## Extrait du document
_ _ _ _

Colombie : Des indigènes sont menacés et tués pour s'être opposés à l'exploitation minière
Publié le 13 Août 2020
Rien qu'entre 2018 et 2019, 12 dirigeants des conseils indigènes de la région ont été assassinés, a dénoncé Arbey Gañán, dirigeant des Emberá de Caldas.
Par Adrián Atehortúa
Au cours des vingt-cinq dernières années, les peuples ancestraux de l'Eje Cafetero (Axe du café) ont été victimes de la guérilla, des paramilitaires, des forces publiques et de la délinquance commune ; ces acteurs ont assassiné 489 indigènes des départements de Caldas, Risaralda et Quindío, a révélé Arbey Gañán, le leader Emberá du Conseil régional indigène de Caldas.
Selon Gañán, bien que l'accord de paix entre l'État et les FARC ait réduit l'intensité du conflit dans la région, le problème des déplacements forcés continue d'affecter des villes comme Manizales, Pereira et Armenia, qui sont devenues des lieux d'accueil pour les indigènes déplacés d'Olaya et de Tumaco, dans le département méridional de Nariño, où les affrontements entre les acteurs armés se sont multipliés.
D'autre part, ces dernières années, l'exploitation minière à grande échelle a généré de nouveaux conflits qui mettent en danger la vie des indigènes, a ajouté Gañán, avec qui nous avons parlé de ces difficultés et d'autres auxquelles sont confrontés les peuples ancestraux de l'Eje Cafetero.
- Comment les communautés indigènes de la région d'Eje Cafetero sont-elles formées ?

_ _ _ _

Données de localisation des mots et des éléments:

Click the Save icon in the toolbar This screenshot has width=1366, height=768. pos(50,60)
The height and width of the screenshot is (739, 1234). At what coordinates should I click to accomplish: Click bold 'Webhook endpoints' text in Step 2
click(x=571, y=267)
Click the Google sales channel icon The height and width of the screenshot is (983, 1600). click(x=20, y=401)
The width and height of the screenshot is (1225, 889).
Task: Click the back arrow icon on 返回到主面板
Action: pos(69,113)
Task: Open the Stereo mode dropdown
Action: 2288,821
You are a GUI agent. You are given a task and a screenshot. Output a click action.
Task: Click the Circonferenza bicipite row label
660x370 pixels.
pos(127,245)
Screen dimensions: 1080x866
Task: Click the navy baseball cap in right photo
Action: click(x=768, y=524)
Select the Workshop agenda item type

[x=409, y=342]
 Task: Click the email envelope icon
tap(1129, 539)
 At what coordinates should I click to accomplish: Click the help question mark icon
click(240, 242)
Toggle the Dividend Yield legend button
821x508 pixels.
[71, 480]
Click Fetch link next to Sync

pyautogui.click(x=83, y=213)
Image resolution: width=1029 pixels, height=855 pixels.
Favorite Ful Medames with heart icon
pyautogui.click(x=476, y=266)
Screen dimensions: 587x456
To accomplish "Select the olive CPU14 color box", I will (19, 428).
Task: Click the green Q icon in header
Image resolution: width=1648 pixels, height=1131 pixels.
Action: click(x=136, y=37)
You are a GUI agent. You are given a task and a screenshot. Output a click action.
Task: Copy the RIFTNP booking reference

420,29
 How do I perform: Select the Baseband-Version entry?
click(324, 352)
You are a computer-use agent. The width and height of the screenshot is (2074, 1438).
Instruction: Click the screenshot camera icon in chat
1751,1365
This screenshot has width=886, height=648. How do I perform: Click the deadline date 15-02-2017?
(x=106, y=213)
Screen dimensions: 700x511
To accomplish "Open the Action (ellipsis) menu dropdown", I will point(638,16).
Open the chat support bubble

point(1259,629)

_ _ _ _

## Tâche demandée
Dans l'extrait sur les indigènes de Colombie, reformulez sous forme de liste le paragraphe qui commence par « Selon Gañán, bien que l'accord de paix » en conservant ses faits principaux.

## Réponse complète
- D'après Gañán, l'accord de paix entre l'État et les FARC a réduit l'intensité du conflit dans la région.
- Les déplacements forcés continuent pourtant d'affecter Manizales, Pereira et Armenia.
- Ces villes sont devenues des lieux d'accueil pour les indigènes déplacés d'Olaya et de Tumaco, dans le département méridional de Nariño.
- Dans ce département, les affrontements entre acteurs armés se sont multipliés.